私と彼の出会いは、大学に入学した翌日に行われた、学科懇親会の時に訪れました。
その日の私は、前日に入学式を終えたばかりで、緊張と不安でいっぱいでした。
あの春独特の落ち着かない雰囲気に、気持ちが焦っていたことを覚えています。
懇親会は、学科の教授や先輩方、これから一緒に過ごしていく同学年の人たちがそれぞれグループに分かれ自由に語らい、食事を楽しむといった内容のものでした。

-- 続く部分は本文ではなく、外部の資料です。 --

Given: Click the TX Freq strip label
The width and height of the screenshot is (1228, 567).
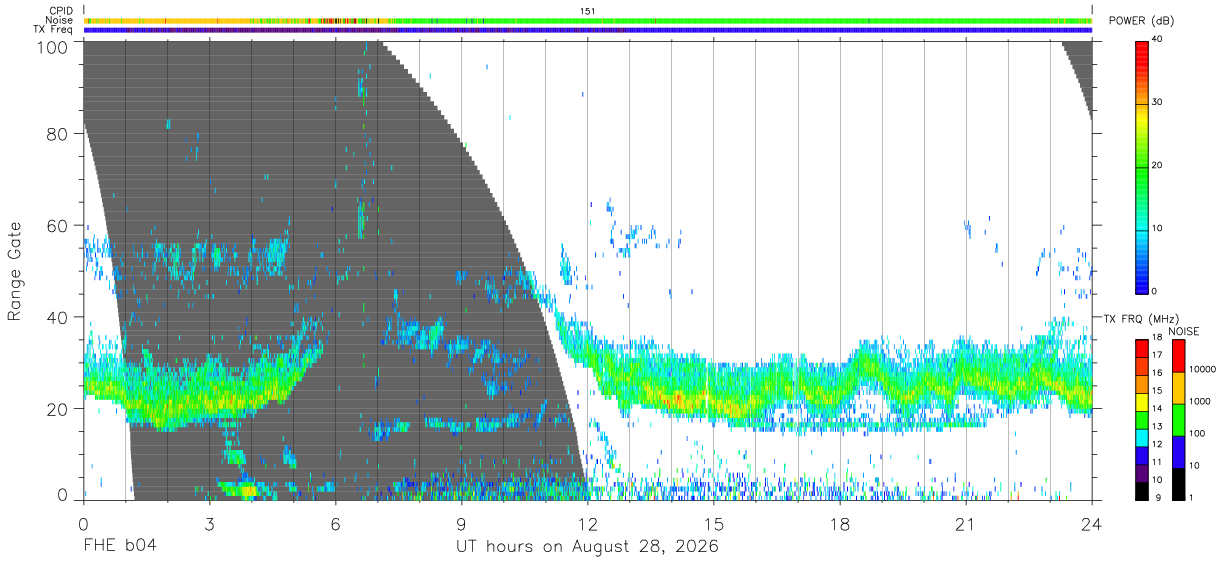Looking at the screenshot, I should pos(54,30).
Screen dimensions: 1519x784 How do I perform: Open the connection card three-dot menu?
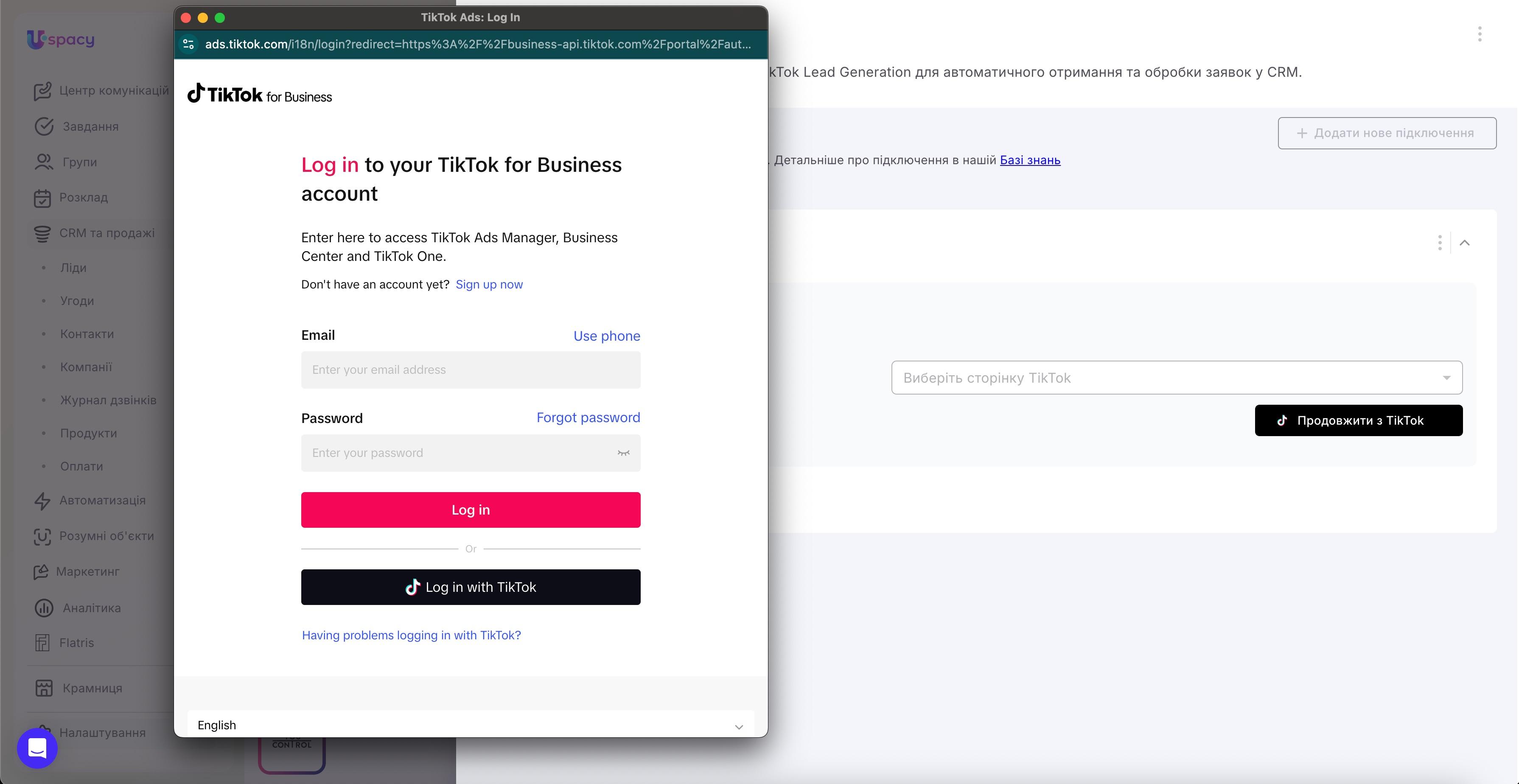(1439, 243)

バイキング形式の食事だったため、皿が空になった私は席を立ち、何気なく視線をやった先で、一人の男の子と目が合いました。
私と彼が初めて目を合わせた瞬間です。
しかしその時の私は、それが後々自分にとって幸福な出会いであることも知らず、ただなんとなく「こういう人もいるのだな」という印象を受けたのでした。
懇親会は滞りなく進み、最後に、学科の持つ自主研究会に入会届を提出して終わるということでした。
私も自分の氏名と電話番号、メールアドレスを書いて、担当の教授が座るテーブルへ提出しました。
その日はそれで日程が終了したため、私は懇親会で言葉を交わした女の子たちとなんとなく帰路を共にしたのでした。
そしてその帰り道のことです。
皆と別れて一人になった私が何気なく携帯を開くと、知らないアドレスからメールが来ていました。
「○○学科の○○さんですか?」という内容でした。
そこに書かれていたのは確かに私の名前で、私は本当に驚きました。
同時に、このメールの差出人は彼だ、と直感しました。
それは見事に当たっており、私のことが気になって、あの会の最後に出した入会届に書かれた番号を見てメールしたのだと彼は言いました。
変な人だと思ったのをよく覚えています。
それをきっかけに私たちは知り合い、紆余曲折を経て交際に至ったのでした。
ドラマなような運命の出会いとは言い難い出会い方でしたが、一風変わった彼との出会いには相応しいものだったなと、今でも思います。